# What you have to do
Transcribe the records in full.

# Provided records
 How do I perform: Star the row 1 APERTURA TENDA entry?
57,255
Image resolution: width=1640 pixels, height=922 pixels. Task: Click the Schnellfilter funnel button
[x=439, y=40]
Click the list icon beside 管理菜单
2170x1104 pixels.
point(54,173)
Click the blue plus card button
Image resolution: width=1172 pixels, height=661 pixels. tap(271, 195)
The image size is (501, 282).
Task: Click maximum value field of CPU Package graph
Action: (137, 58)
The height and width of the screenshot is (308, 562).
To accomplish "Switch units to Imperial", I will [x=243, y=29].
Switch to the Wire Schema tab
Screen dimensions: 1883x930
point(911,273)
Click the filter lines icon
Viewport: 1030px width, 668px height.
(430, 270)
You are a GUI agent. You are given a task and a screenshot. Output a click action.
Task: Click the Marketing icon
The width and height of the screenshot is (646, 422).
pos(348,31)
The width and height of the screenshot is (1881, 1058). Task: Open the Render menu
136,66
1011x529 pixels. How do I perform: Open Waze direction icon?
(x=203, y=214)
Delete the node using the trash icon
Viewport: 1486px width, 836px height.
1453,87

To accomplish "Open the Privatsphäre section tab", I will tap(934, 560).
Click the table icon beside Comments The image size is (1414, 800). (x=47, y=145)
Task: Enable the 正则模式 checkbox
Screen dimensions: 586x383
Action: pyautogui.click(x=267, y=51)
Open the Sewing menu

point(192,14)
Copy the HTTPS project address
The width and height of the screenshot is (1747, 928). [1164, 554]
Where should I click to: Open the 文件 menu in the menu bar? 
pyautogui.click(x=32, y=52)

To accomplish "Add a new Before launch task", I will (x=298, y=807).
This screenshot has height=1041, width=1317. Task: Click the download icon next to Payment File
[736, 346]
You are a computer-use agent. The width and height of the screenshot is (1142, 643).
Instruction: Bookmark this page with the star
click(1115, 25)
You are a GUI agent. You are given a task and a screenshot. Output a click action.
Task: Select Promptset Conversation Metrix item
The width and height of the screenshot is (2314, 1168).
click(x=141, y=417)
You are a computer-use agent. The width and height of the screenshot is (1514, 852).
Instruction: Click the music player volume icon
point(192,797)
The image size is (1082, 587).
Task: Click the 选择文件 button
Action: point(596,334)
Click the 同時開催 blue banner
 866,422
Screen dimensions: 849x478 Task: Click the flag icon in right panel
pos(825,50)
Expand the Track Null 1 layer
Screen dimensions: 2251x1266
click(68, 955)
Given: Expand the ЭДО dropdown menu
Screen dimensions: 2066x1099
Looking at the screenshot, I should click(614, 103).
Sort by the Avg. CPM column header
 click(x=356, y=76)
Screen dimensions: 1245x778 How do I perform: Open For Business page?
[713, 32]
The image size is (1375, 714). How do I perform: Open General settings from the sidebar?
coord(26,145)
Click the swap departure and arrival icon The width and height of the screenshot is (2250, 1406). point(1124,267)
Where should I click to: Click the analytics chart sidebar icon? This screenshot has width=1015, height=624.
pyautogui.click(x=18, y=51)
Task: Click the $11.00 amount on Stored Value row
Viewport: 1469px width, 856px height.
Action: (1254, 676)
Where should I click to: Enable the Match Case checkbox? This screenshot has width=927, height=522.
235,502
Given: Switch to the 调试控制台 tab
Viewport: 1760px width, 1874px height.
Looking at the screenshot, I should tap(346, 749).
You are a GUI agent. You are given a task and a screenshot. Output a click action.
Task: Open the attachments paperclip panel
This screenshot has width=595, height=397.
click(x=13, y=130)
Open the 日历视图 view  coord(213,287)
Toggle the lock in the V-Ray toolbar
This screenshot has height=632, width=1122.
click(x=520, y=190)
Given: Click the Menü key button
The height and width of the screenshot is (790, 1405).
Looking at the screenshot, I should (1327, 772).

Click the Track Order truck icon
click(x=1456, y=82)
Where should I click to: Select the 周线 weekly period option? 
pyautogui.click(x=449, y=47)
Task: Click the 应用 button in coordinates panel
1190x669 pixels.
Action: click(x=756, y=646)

# Solution for this exercise
 How do I perform: Star the row 1 APERTURA TENDA entry?
57,255
Image resolution: width=1640 pixels, height=922 pixels. Task: Click the Schnellfilter funnel button
[x=439, y=40]
Click the list icon beside 管理菜单
2170x1104 pixels.
point(54,173)
Click the blue plus card button
Image resolution: width=1172 pixels, height=661 pixels. tap(271, 195)
The image size is (501, 282).
Task: Click maximum value field of CPU Package graph
Action: (137, 58)
The height and width of the screenshot is (308, 562).
To accomplish "Switch units to Imperial", I will [x=243, y=29].
Switch to the Wire Schema tab
Screen dimensions: 1883x930
point(911,273)
Click the filter lines icon
Viewport: 1030px width, 668px height.
(430, 270)
You are a GUI agent. You are given a task and a screenshot. Output a click action.
Task: Click the Marketing icon
The width and height of the screenshot is (646, 422).
pos(348,31)
The width and height of the screenshot is (1881, 1058). Task: Open the Render menu
136,66
1011x529 pixels. How do I perform: Open Waze direction icon?
(x=203, y=214)
Delete the node using the trash icon
Viewport: 1486px width, 836px height.
1453,87

To accomplish "Open the Privatsphäre section tab", I will tap(934, 560).
Click the table icon beside Comments The image size is (1414, 800). (x=47, y=145)
Task: Enable the 正则模式 checkbox
Screen dimensions: 586x383
Action: pyautogui.click(x=267, y=51)
Open the Sewing menu

point(192,14)
Copy the HTTPS project address
The width and height of the screenshot is (1747, 928). [1164, 554]
Where should I click to: Open the 文件 menu in the menu bar? 
pyautogui.click(x=32, y=52)

To accomplish "Add a new Before launch task", I will (x=298, y=807).
This screenshot has height=1041, width=1317. Task: Click the download icon next to Payment File
[736, 346]
You are a computer-use agent. The width and height of the screenshot is (1142, 643).
Instruction: Bookmark this page with the star
click(1115, 25)
You are a GUI agent. You are given a task and a screenshot. Output a click action.
Task: Select Promptset Conversation Metrix item
The width and height of the screenshot is (2314, 1168).
click(x=141, y=417)
You are a computer-use agent. The width and height of the screenshot is (1514, 852).
Instruction: Click the music player volume icon
point(192,797)
The image size is (1082, 587).
Task: Click the 选择文件 button
Action: point(596,334)
Click the 同時開催 blue banner
 866,422
Screen dimensions: 849x478 Task: Click the flag icon in right panel
pos(825,50)
Expand the Track Null 1 layer
Screen dimensions: 2251x1266
click(68, 955)
Given: Expand the ЭДО dropdown menu
Screen dimensions: 2066x1099
Looking at the screenshot, I should click(614, 103).
Sort by the Avg. CPM column header
 click(x=356, y=76)
Screen dimensions: 1245x778 How do I perform: Open For Business page?
[713, 32]
The image size is (1375, 714). How do I perform: Open General settings from the sidebar?
coord(26,145)
Click the swap departure and arrival icon The width and height of the screenshot is (2250, 1406). point(1124,267)
Where should I click to: Click the analytics chart sidebar icon? This screenshot has width=1015, height=624.
pyautogui.click(x=18, y=51)
Task: Click the $11.00 amount on Stored Value row
Viewport: 1469px width, 856px height.
Action: (1254, 676)
Where should I click to: Enable the Match Case checkbox? This screenshot has width=927, height=522.
235,502
Given: Switch to the 调试控制台 tab
Viewport: 1760px width, 1874px height.
Looking at the screenshot, I should tap(346, 749).
You are a GUI agent. You are given a task and a screenshot. Output a click action.
Task: Open the attachments paperclip panel
This screenshot has width=595, height=397.
click(x=13, y=130)
Open the 日历视图 view  coord(213,287)
Toggle the lock in the V-Ray toolbar
This screenshot has height=632, width=1122.
click(x=520, y=190)
Given: Click the Menü key button
The height and width of the screenshot is (790, 1405).
Looking at the screenshot, I should (1327, 772).

Click the Track Order truck icon
click(x=1456, y=82)
Where should I click to: Select the 周线 weekly period option? 
pyautogui.click(x=449, y=47)
Task: Click the 应用 button in coordinates panel
1190x669 pixels.
Action: click(x=756, y=646)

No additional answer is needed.